- Based on: Who Killed Hannah Jane? by Tom Molomby
- Written by: Robert Caswell
- Directed by: Peter Fisk
- Starring: Graham Rouse June Salter Judi Farr Edward Howell Barry Otto
- Country of origin: Australia
- Original language: English

Production
- Producer: Alan Burke
- Running time: 80 minutes

Original release
- Network: ABC
- Release: 1984

= Who Killed Hannah Jane? =

Who Killed Hannah Jane? is a 1984 Australian television film about the murder conviction of Arthur Peden directed by Peter Fisk and starring Graham Rouse, June Salter, Judi Farr, Edward Howell, and Barry Otto. It was the third of four telemovies called Verdict produced by the ABC dramatising real cases (the others being The Dean Case, The Amorous Dentist, and The Schippan Mystery).

==Background==
Based on the 17 May 1921 murder of Gundagai resident, Hannah Jane Peden, and the subsequent June 1921 trial in Sydney, and conviction of her husband, Arthur Bryce Peden. After an appeal, and based on the benefit of the doubt, Peden was released from Long Bay Gaol on 28 February 1922.

STORED DATA
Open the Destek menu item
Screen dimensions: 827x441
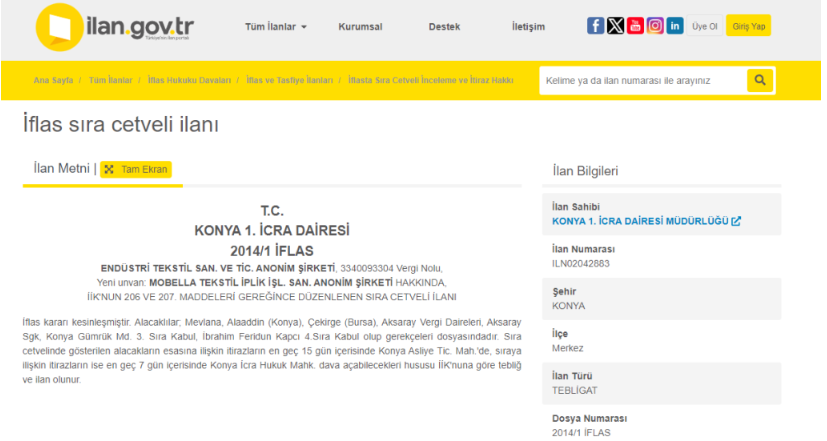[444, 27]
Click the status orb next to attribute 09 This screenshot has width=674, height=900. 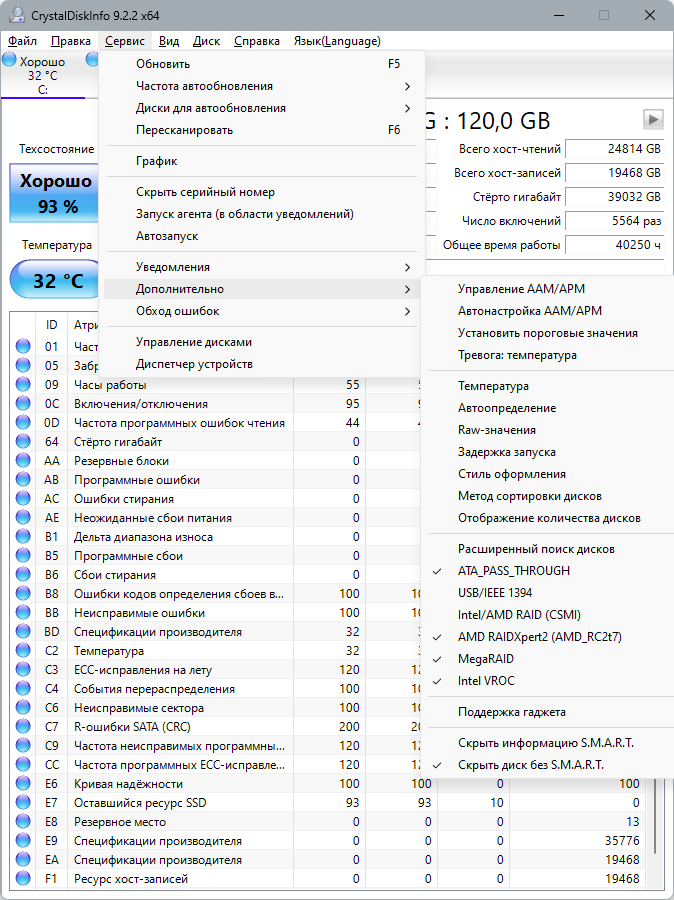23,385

DIRECTIONS FOR THIS TASK
Please resume the article on the 1984 television film Who Killed Hannah Jane?, starting right after its last sentence.

WRITTEN ANSWER
==Cast==
- Graham Rouse - Arthur Peden
- June Salter – Mrs Edwards
- Judi Farr – Hannah Jane Peden
- Edward Howell – Mr Andrews
- Barry Otto – James Harnney
- Jennifer Hagan – Marion Andrews
- Peter Whitford – James Gannon
- Francis Bell – Archibald McDonnell
- John Gregg – William Coyle
- Leonard Teale – Mr Justice Street

==Media==

- book – Tom Molomby, Who killed Hannah Jane (1981)
- article - D.J. Pounder, The Peden case: an Australian forensic disaster. The Medical Journal of Australia, v.153, no.11-12, (3–17 December 1990), pp. 712–715.